In this article, we will demonstrate the implementation of a Deep Autoencoder in PyTorch for reconstructing images. This deep learning model will be trained on the MNIST handwritten digits and it will reconstruct the digit images after learning the representation of the input images. 

Autoencoder

Autoencoders are the variants of Artificial Neural Networks which are generally used to learn the efficient data codings in an unsupervised manner. They usually learn in a representation learning scheme where they learn the encoding for a set of data. The network reconstructs the input data in a much similar way by learning its representation. The basic architecture of am Autoencoder is shown below.

deep Autoencoder in pytorch

(Image Source: Wikipedia)

The architecture generally comprises an input layer, an output layer and one or more hidden layers that connect input and output layers. The output layer has the same number of nodes as of input layers because of the purpose that it reconstructs the inputs. In its general form, there is only one hidden layer, but in case of deep autoencoders, there are multiple hidden layers. This increased depth reduces the computational cost of representing some functions and it decreases the amount of training data required to learn some functions.
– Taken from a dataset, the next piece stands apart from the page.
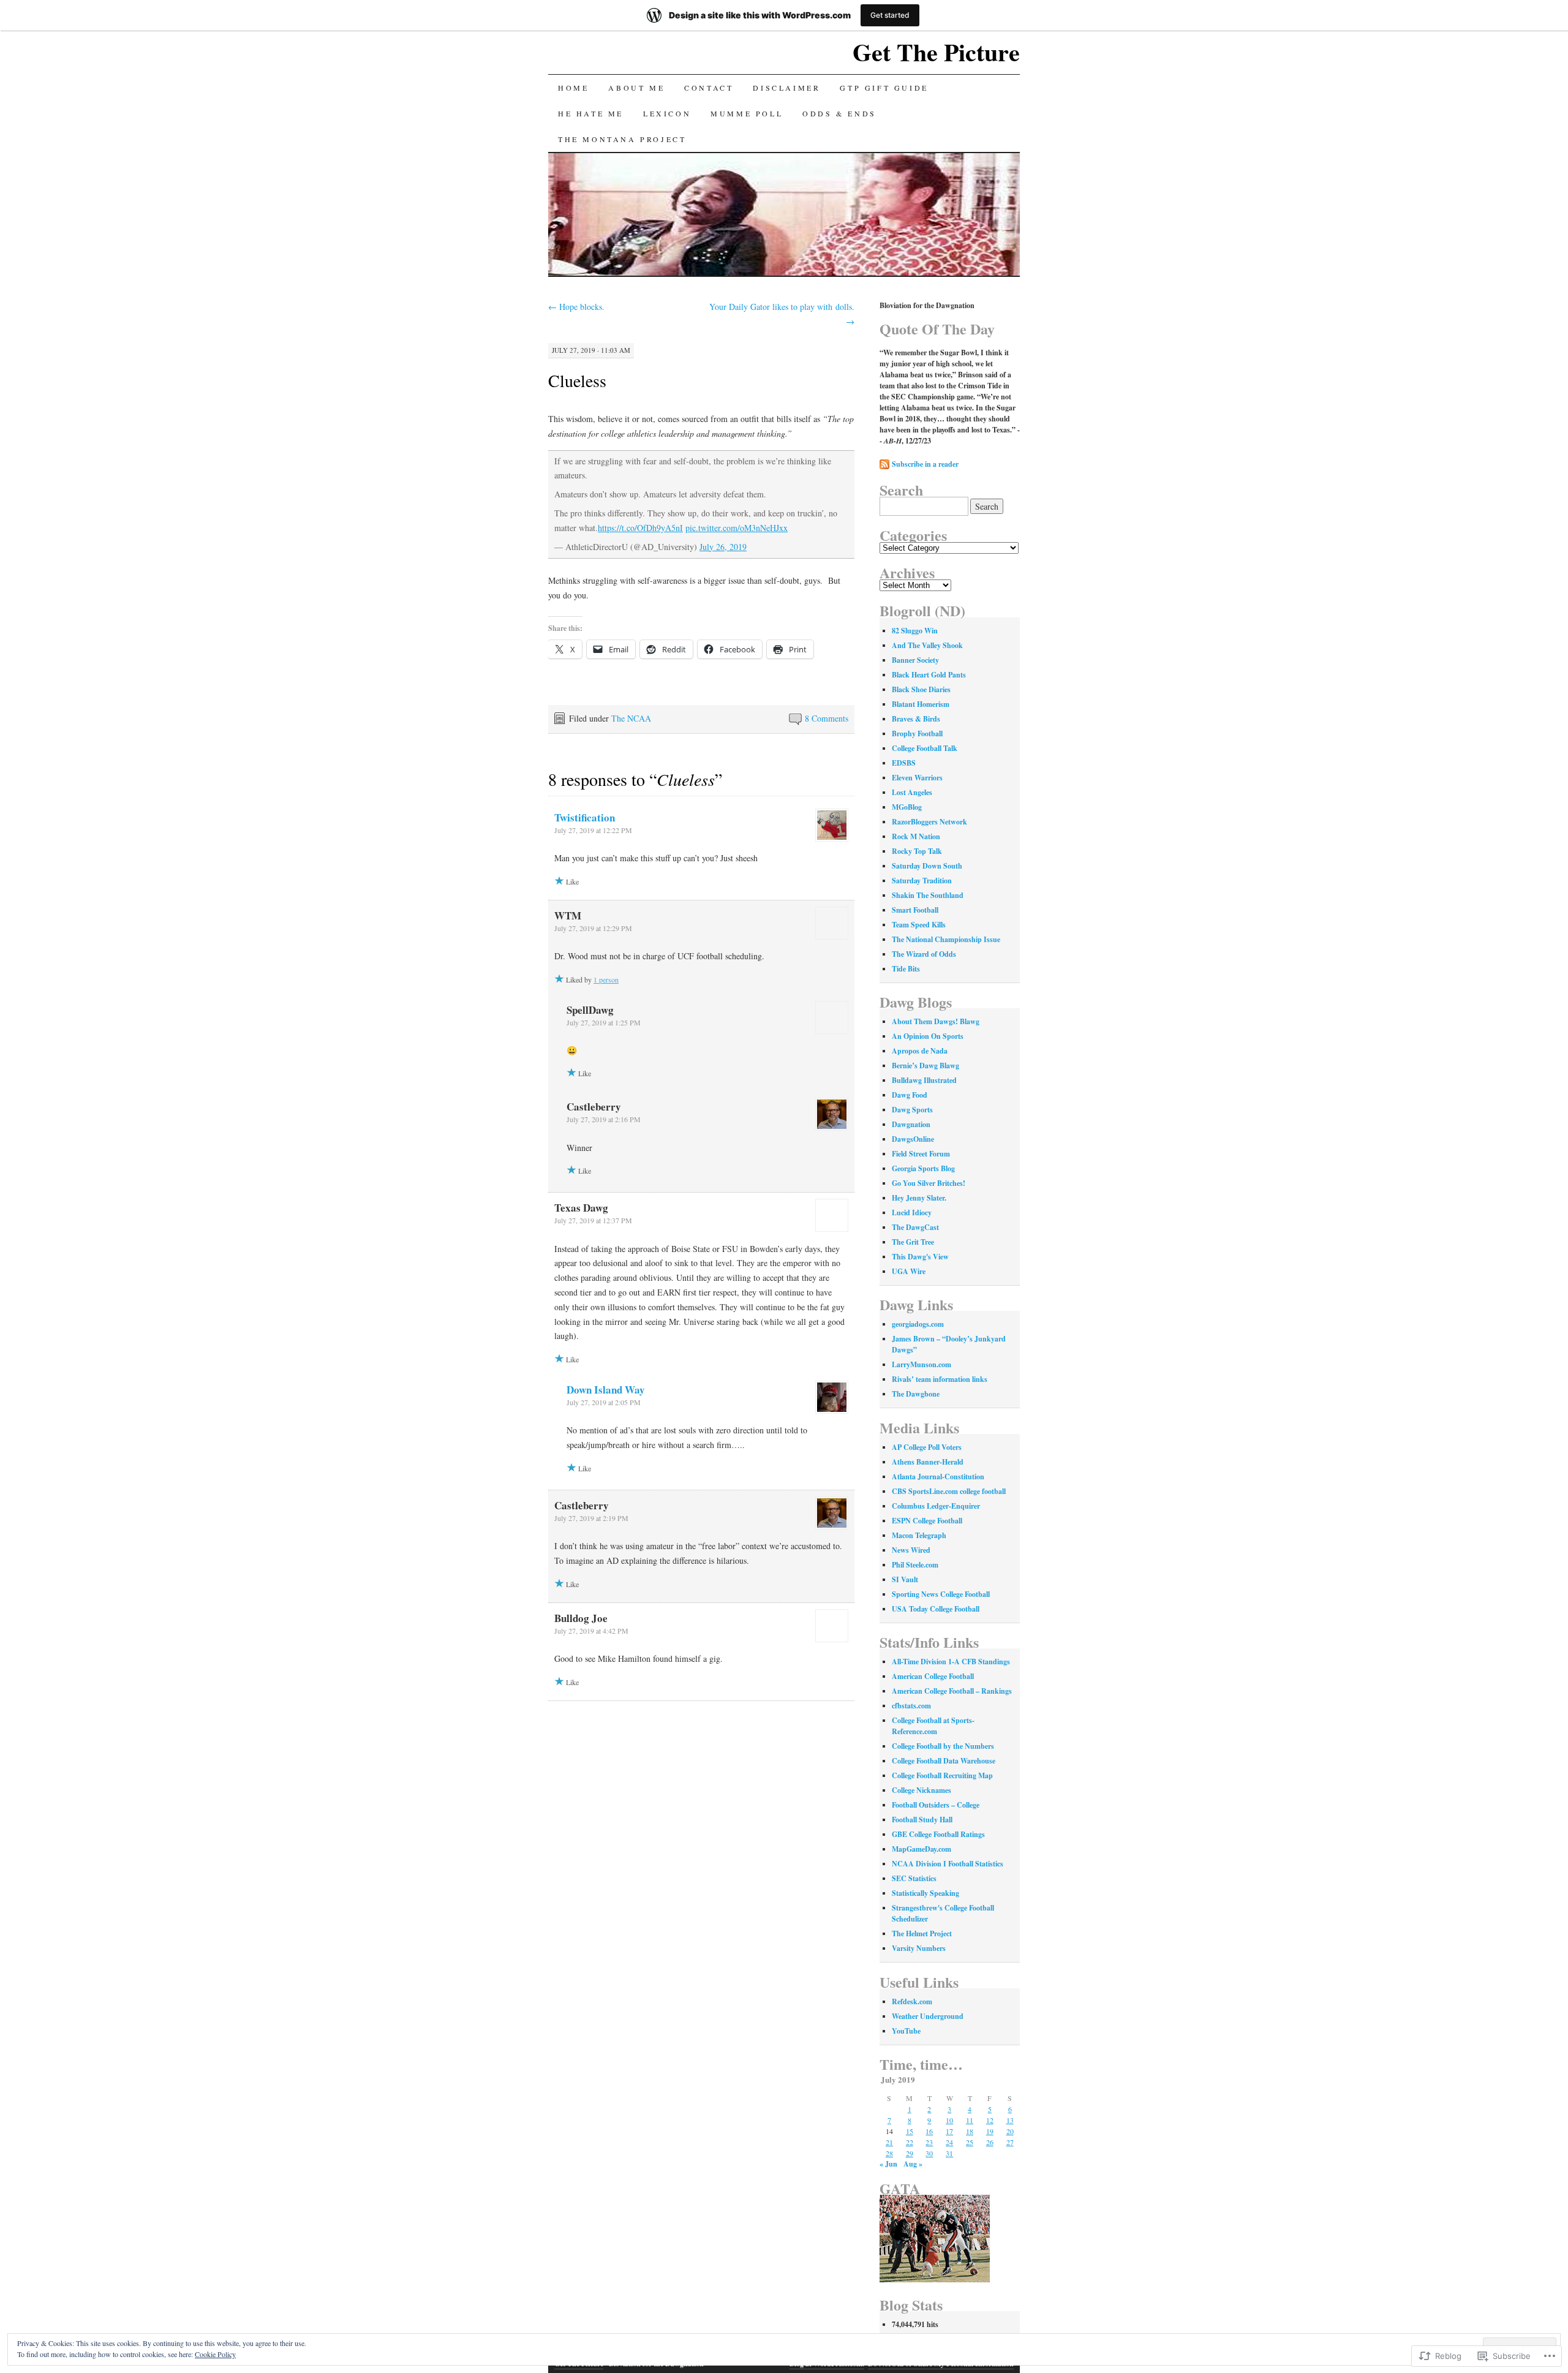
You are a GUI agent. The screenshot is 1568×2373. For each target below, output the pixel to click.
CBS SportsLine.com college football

The popular applications of autoencoder include anomaly detection, image processing, information retrieval, drug discovery etc.

Implementing Deep Autoencoder in PyTorch

First of all, we will import all the required libraries.

import os
import torch 
import torchvision
import torch.nn as nn
import torchvision.transforms as transforms
import torch.optim as optim
import matplotlib.pyplot as plt
import torch.nn.functional as F
from torchvision import datasets
from torch.utils.data import DataLoader
from torchvision.utils import save_image
from PIL import Image

Now, we will define the values for the hyperparameters.

Epochs = 100
Lr_Rate = 1e-3
Batch_Size = 128

The below function will be used for image transformation that is required for the PyTorch model.

transform = transforms.Compose([
    transforms.ToTensor(),
    transforms.Normalize((0.5,), (0.5,))
])

Using the below code snippet, we will download the MNIST handwritten digit dataset and get it ready for further processing.

train_set = datasets.MNIST(root='./data', train=True, download=True, transform=transform)
test_set = datasets.MNIST(root='./data', train=False, download=True, transform=transform)

train_loader = DataLoader(train_set, Batch_Size=Batch_Size, shuffle=True)
test_loader = DataLoader(test_set, Batch_Size=Batch_Size, shuffle=True)

Let us see some information on the training data and its classes.

print(train_set)

deep Autoencoder in pytorch









print(train_set.classes)

deep Autoencoder in pytorch









In the next step, we will define the Autoencoder class that will be used to define the main model.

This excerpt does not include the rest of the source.